I know for a fact that the system had a memory limitation of 1mb and anything more required a quirky workaround in the OS.
 
I know for a fact that the system had a memory limitation of 1mb and anything more required a quirky workaround in the OS.

Did I say anything about it not needing modifications or workarounds? There were several readily available fixes to allow the system to use 1 MEG RAM for process and the rest for SWAP. With the MMU mod, Xenix used multiple megabytes quite easily. Sheesh. I used to manage an istallation of 6 of these machines that ran the company I still work for.

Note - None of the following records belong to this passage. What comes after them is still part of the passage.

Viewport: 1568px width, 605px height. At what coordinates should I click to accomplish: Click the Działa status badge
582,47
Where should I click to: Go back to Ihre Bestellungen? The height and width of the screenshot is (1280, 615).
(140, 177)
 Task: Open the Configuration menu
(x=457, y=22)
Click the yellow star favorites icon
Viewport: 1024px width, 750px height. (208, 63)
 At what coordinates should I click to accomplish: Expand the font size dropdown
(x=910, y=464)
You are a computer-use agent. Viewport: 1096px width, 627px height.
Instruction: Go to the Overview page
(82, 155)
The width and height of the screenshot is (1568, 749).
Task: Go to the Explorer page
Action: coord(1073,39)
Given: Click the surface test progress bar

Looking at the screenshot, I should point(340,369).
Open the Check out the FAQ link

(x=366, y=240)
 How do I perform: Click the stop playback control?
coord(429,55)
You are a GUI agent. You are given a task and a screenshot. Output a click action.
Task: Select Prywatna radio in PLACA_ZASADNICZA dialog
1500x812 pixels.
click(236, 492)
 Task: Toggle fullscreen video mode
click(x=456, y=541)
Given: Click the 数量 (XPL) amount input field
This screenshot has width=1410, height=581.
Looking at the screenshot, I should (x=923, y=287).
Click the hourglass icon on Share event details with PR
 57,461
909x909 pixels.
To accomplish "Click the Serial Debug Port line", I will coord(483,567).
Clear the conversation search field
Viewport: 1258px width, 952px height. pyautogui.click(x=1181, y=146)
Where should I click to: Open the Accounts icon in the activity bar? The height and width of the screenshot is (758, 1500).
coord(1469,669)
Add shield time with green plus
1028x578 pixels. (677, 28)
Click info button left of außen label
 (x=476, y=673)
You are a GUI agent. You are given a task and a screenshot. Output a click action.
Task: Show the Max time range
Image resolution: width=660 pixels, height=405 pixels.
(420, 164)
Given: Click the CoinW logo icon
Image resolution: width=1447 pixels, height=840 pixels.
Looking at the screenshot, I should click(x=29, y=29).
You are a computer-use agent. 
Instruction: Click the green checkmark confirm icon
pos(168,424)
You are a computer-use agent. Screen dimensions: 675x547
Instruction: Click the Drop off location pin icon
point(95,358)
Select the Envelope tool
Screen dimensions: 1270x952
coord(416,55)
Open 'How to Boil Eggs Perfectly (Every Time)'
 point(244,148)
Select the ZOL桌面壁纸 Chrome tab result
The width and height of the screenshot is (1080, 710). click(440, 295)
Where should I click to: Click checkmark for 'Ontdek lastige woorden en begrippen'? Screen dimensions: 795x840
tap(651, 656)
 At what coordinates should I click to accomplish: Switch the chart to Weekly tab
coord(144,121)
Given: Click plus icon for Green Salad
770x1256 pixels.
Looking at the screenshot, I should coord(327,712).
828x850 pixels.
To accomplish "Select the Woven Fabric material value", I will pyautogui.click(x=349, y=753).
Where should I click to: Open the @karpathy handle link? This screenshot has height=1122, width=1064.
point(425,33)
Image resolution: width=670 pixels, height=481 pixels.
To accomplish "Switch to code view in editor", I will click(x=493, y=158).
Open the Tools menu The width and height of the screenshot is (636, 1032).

See the following thread. http://groups.google.com/group/comp...en&lnk=gst&q=Xenix+Snapp+RAM#9a4942d115fe1de2

And as far as memory configurations, I know of the original 68000 memory boards that would take from 16k to 64k chips, 4 banks of 8 or nine (depending on how you set the jumpers, parity was there or it wasn't). I think the machine supported up to 3 of these. Then Tandy issued boards (and modifications to the 16k boards) so they could use 256k chips. Then you had Bob Snapp's and Sound America's various memory boards. Maybe hundreds of variations is a bit of hyperbole, but there were many different ways to populate the memory in the II, 12, 16, 6000 line. Minimum was 16k running CP/M, theoretical max was 8Meg using Xenix. Practical limit with the MMU mod installed was 4 meg.